* [O QUE SE PEDE] Escreva a continuação da carta reproduzida abaixo, sobre o procedimento disciplinar contra Luiz Henrique Eloy Amado, começando logo após a última frase apresentada.

* [TEXTO CITADO]
□ □ □

Ao Excelentíssimo Senhor
Dr. Marcus Vinicius Furtado Coelho
Presidente do Conselho Federal da Ordem dos Advogados do Brasil
Conselho Federal da Ordem dos Advogados do Brasil
SAUS Quadra 5 Lote 1 Bloco M, 70070-939, Brasília, DF
Senhor Presidente,
Tivemos notícia, recentemente, de que está em curso na Ordem dos Advogados do Brasil – seccional de Mato Grosso do Sul (OAB/MS) um procedimento disciplinar instaurado contra Luiz Henrique Eloy Amado, advogado Terena, mestre em Desenvolvimento Local e doutorando junto ao Programa de Pós-Graduação em Antropologia Social do Museu Nacional da Universidade Federal do Rio de Janeiro (PPGAS/MN/UFRJ).
A tentativa de impedir a atuação profissional de Eloy inscreve-se em um quadro mais amplo de sistemática violação dos direitos indígenas em Mato Grosso do Sul, que visa garantir a apropriação privada de territórios tradicionalmente ocupados. Nos últimos anos, Eloy tem se dedicado, sobretudo, à defesa dos direitos territoriais dos povos Terena, Guarani, Kaiowá, Kinikinau e Kadiwéu, atuando tanto em processos concernentes à demarcação de terras indígenas como na defesa de lideranças indígenas alvos de processos de criminalização; além disso, tem realizado oficinas de direito em comunidades indígenas de Mato Grosso do Sul.
Em 2013, representando o Conselho Terena e o Conselho Aty Guasu, Eloy impetrou mandado de segurança contra o “Leilão da Resistência”. Organizado pela Associação dos Criadores de Mato Grosso do Sul (Acrissul) e pela Federação da Agricultura e Pecuária de Mato Grosso do Sul (Famasul), e apoiado pela Confederação Nacional da Agricultura e Pecuária do Brasil (CNA), o leilão tinha por objetivo angariar fundos para a contratação de seguranças privados, visando a constituição de milícias para atuação em áreas indígenas disputadas por pretensos proprietários não indígenas. A atuação de Eloy nesse caso atraiu a atenção dos latifundiários e de seus apoiadores.

□ □ □

* [LISTAGEM FORNECIDA]
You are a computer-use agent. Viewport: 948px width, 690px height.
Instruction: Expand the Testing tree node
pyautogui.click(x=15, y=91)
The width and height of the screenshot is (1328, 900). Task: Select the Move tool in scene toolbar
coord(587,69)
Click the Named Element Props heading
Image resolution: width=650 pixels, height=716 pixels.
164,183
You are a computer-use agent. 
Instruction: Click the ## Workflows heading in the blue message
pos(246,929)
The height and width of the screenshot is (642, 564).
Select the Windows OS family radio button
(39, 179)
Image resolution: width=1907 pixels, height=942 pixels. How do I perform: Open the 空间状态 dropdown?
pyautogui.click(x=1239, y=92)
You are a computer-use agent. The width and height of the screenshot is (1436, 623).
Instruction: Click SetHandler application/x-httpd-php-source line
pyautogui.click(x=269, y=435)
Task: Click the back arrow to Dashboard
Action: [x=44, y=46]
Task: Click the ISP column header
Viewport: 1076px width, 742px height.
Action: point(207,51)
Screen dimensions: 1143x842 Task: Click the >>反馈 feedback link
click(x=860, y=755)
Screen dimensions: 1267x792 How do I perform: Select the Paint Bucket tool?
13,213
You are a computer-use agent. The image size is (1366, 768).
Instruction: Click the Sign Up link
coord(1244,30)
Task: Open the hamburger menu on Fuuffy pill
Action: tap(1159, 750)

□ □ □

* [RESPOSTA ESPERADA]
Note-se que o procedimento disciplinar em curso não é a primeira investida ruralista contra Eloy. Em 2014, fazendeiros ligados à Acrissul e à Famasul ingressaram com pedido junto à Justiça Federal em Campo Grande, com o objetivo de suspender a realização de sua banca de defesa de mestrado. Como não tiveram seu pleito aceito pela justiça, tais organizações passaram a questionar a identidade étnica de Eloy – mobilizando estereótipos e argumentos discriminatórios – e a incidir junto à OAB/MS, na tentativa de inviabilizar sua atuação profissional. Ainda em 2014, a Comissão de Assuntos Agrários e Agronegócios da OAB/MS apresentou um primeiro pedido de cassação do registro de Eloy, sob alegação de que ele teria violado o Código de Ética e Disciplina da entidade e o Estatuto da Advocacia.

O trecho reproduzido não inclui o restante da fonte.